Los populismos de derecha e izquierda son igualmente riesgosos, como muestra la historia y como estamos observando en los días que corren. Infectan el clima político con promesas destempladas y con airados ataques al sistema, al mismo tiempo que corroen la deliberación democrática. Traen consigo, inevitablemente, un debilitamiento de las instituciones y un empobrecimiento del debate público. Levantan el autoritarismo del líder como solución a problemas complejos, los cuales degradan al simplificarlos.
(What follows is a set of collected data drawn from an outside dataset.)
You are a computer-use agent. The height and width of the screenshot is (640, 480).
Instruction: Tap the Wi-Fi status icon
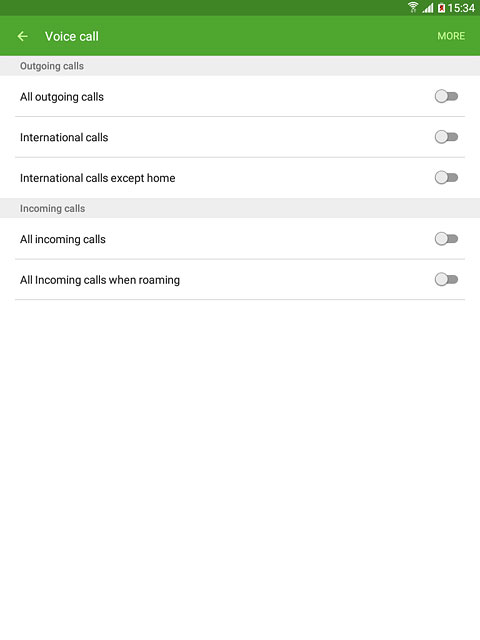(x=413, y=7)
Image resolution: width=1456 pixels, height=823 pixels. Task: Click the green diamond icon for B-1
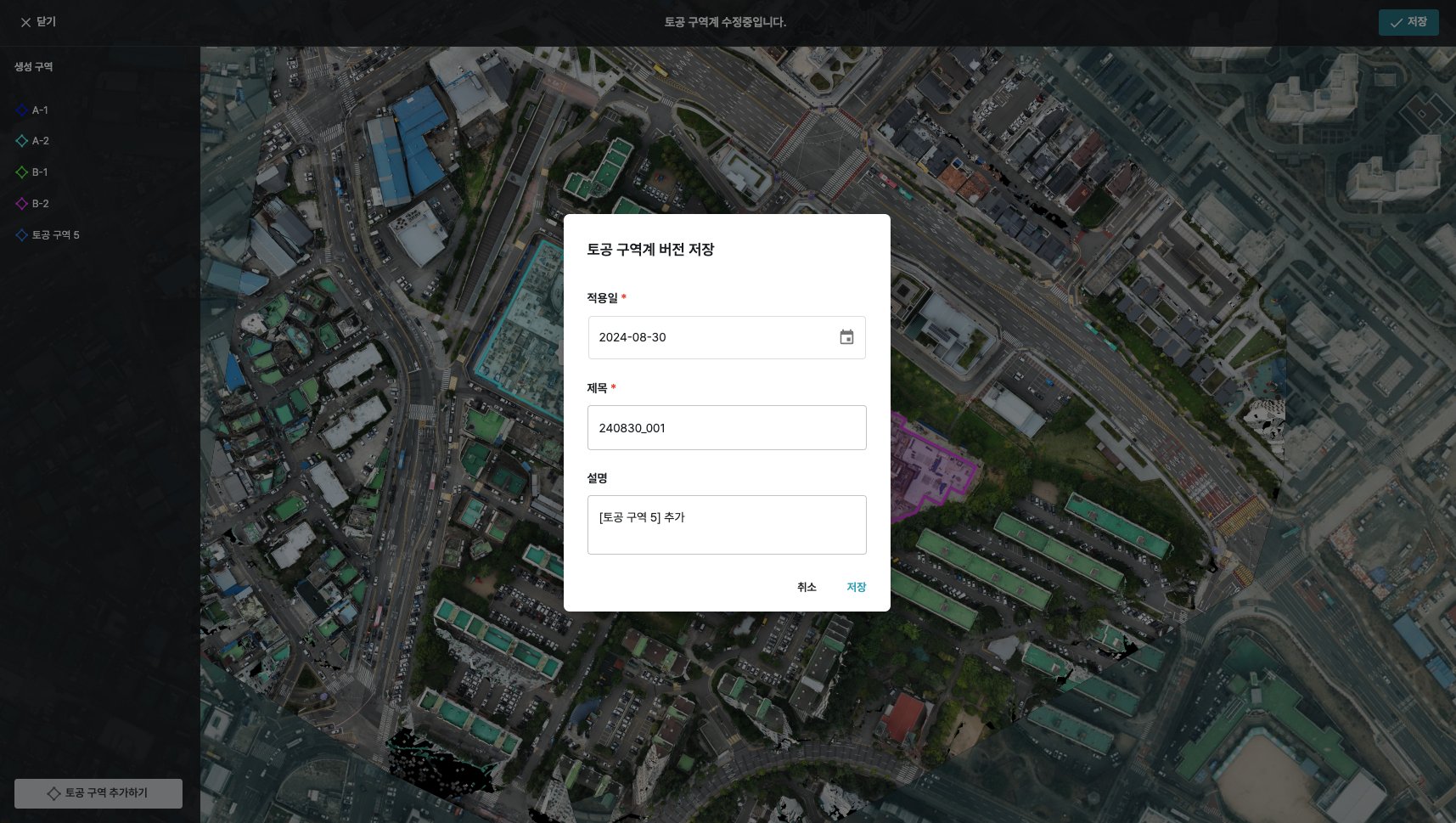click(x=22, y=172)
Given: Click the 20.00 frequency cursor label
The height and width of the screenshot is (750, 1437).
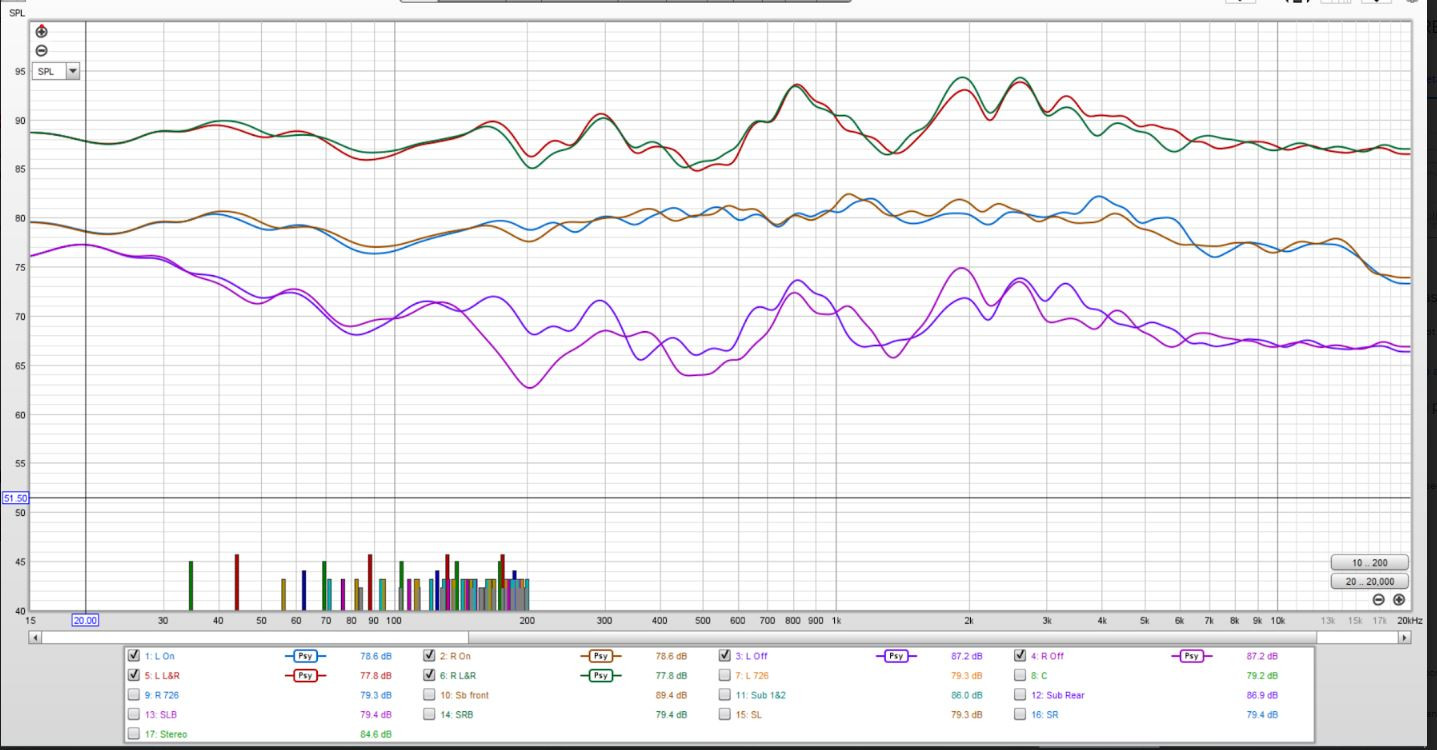Looking at the screenshot, I should 85,620.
Hacen creer a la gente que las sociedades pueden alcanzar el paraíso en la tierra con solo subvertir el establishment, defenestrar a las élites existentes y dejar operar sin restricciones al líder populista y sus redes de prebendas y clientes. Apoyan entusiastamente el desprestigio de los partidos y de la política y postulan que las soluciones a los problemas requieren solo voluntad política y no diseño técnico ni acuerdos entre actores.

Llegados al poder, según muestra la experiencia de tantos países, los populismos corrompen al Estado en nombre de la lucha anticorrupción y crean redes o cliques que administran en beneficio propio prebendas, clientes, bonos, favores y subsidios.

En los meses que vienen necesitaremos estar atentos a los avances del populismo en el mundo, pero, además, precaver que en Chile no surjan fenómenos similares. Ninguna democracia está a salvo de las tentaciones del populismo. Sobre todo cuando la democracia se halla debilitada, las élites andan desnudas por las calles, la situación económica es estrecha, los partidos no gozan de la confianza de la gente y el Gobierno camina hacia el término de su período habiendo dejado tras de sí un reguero de ilusiones frustradas y un real desbarajuste en la gestión de los asuntos públicos.